Succede in Oakland (California), dove il paziente Brian Madeux, affetto dalla rara sindrome di Hunter, è stato sottoposto alla modifica dei geni. Un trattamento innovativo che apre la strada a nuove cure.
La sindrome di Hunter è una rara alterazione metabolica congenita. Coinvolge 1500 – 2000 persone nel mondo e ha un impatto di circa 1:100.000 soggetti nati vivi e viene riconosciuta intorno ai 2–4 anni nei bambini che manifestano ritardo mentale, aggressività, macrocefalia e disturbi dell’umore. Tutti sintomi generici che devono essere attentamente vagliati dai medici prima di arrivare alla diagnosi definitiva. Diagnosi che ha colpito anche Brian Madeux, 44 anni e che ha portato lo chef originario dello Utan a vivere una vita “difficile” per combattere la malattia.
Ma oggi arriva una speranza in più. Non solo per i malati di Madeux, ma per tutte quelle malattie che coinvolgono i geni e che sono difficili da trattare attraverso i farmaci ordinari. La tecnica si chiama “Nucleasi delle dita di zinco.” Il processo è piuttosto articolato. Attraverso un virus veicolare, alterato al fine di non causare infezioni, si introducono nelle cellule le “istruzioni” per modificare il DNA. Miliardi di copie di questo virus vengono iniettate in vena, raggiungono il fegato e qui le “istruzioni” permettono alle cellule di costruire le “dita di zinco” e preparare il gene correttivo. Le dita tagliano il DNA permettendo così al nuovo gene di inserirsi. Una volta completato il processo, il gene correttivo dovrebbe sintetizzare l’enzima che manca al paziente e causa la grave malattia.
Di certo però il trattamento non è esente da rischi e critiche. I rischi sarebbero l’insorgere di tumori, soprattutto leucemie, e la produzione di errori in altre porzioni del genoma. Inoltre la procedura è irreversibile.
Tuttavia, se funzionasse, permetterebbe un risparmio in termini di disagi del paziente, in quanto uno solo di questo trattamento basterebbe per tutta la vita; e un risparmio economico sulle costose procedure mediche attuali (dai 100mila ai 400mila dollari all’anno).
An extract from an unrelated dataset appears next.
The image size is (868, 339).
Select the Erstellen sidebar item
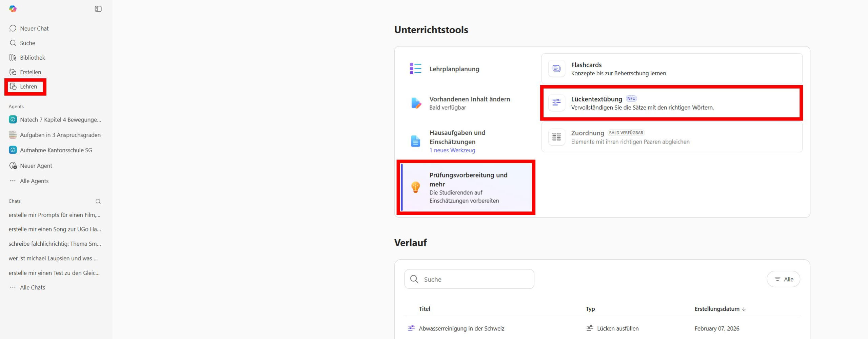(x=30, y=72)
Diverse le critiche di natura etica, giacché la modifica del DNA è una questione spinosa che interessa il mondo scientifico e non solo e che già a livello embrionale è soggetto a dibattiti. Quando è corretto applicare o meno queste tecniche? “Tutto dipende dal contesto” – sostiene Carlo Alberto Redi, direttore del Laboratorio di Biologia dello Sviluppo dell’Università di Pavia – “se lo facciamo su cellule germinali o embrioni starei cauto. Su cellule somatiche o su pazienti con questo contesto di rischio-beneficio, a mio giudizio, se il paziente è correttamente informato, vale la pena provare. La correzione di genomi, ma anche la scrittura di interi genomi rappresenta il futuro della biotecnologia e la speranza di cura per malattie gravissime”.
Idea condivisa non da ultimo anche dallo stesso Brian che dopo una vita passata negli ospedali dice: “Sono disposto a prendere questi rischi. Spero che aiuterà me e altre persone”.